In modeling business activities, the integration of SC operations and the financial aspects of a company have recently drawn a considerable amount of research attention. A few studies have proposed value-based approaches in this vein that, nonetheless, share drawbacks whereby they do not reflect the complex structures of business organizations and their complicated decision processes. Divisions within a firm compete with one another for limited capital and resources. Thus, a firm’s CEO/managers should make decisions that secure the firm’s future sustainability through the maximization of long-term firm value. Therefore, in the decision-making process involving each division and business unit, financial and SC decisions affect each other, and these aspects should be included in the modeling of such decision procedures. In this paper, we built a conceptual framework that links SC operation and financial models, and described the relevant decision procedure in detail. Through a comparison between the proposed model and the general SC operation model, we showed that our model, using the EVA approach, is more effective and superior in terms of increasing the firm’s overall value as well as satisfying the target values for financial ratios set by the firm’s executives and shareholders.
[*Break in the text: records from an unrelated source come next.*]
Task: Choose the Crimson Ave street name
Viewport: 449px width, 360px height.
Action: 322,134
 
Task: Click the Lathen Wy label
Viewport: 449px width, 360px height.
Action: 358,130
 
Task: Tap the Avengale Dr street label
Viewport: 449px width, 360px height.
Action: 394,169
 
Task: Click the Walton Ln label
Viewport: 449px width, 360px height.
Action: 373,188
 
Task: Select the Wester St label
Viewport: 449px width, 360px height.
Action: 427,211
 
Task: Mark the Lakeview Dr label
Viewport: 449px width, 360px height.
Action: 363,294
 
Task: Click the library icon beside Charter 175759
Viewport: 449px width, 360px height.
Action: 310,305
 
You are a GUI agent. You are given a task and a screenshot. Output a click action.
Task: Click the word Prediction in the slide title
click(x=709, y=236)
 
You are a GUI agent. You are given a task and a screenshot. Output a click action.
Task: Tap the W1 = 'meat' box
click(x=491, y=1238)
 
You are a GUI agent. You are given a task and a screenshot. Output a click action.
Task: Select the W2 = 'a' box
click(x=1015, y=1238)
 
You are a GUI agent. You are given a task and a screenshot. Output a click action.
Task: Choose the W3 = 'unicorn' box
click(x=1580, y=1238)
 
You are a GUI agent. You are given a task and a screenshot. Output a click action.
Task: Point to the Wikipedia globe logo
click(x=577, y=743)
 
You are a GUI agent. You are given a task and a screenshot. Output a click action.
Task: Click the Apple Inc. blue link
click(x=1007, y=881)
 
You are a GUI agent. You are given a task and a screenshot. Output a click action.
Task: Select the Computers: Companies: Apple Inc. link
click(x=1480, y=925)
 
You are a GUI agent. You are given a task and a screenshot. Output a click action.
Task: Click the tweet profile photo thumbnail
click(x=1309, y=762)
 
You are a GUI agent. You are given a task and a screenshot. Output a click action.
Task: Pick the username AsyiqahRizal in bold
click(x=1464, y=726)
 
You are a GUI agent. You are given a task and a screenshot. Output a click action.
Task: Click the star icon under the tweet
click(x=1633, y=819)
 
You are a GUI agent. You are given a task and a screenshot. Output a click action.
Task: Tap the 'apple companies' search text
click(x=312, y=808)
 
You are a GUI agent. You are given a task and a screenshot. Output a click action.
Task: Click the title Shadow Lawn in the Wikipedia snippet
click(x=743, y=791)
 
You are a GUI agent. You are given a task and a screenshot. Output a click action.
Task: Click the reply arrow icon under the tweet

Our work can be extended in the following directions: First, by using the financial ratios as objective functions in our model, we can look for ways to increase and improve the firm’s soundness and its optimal results through experiments. Second, building proxies are required to empirically test the validity of our model through secondhand financial data.

Third, the extended model for real-sized problems required effective solutions as an NP-hard problem. We will design and implement an effective solution-based approach that can yield a reliable solution in a reasonable time.

Finally, the results of our model can be different by changing the target values. To observe in detail how such changes affect the objective function of our model, sensitivity analysis will be performed in future work.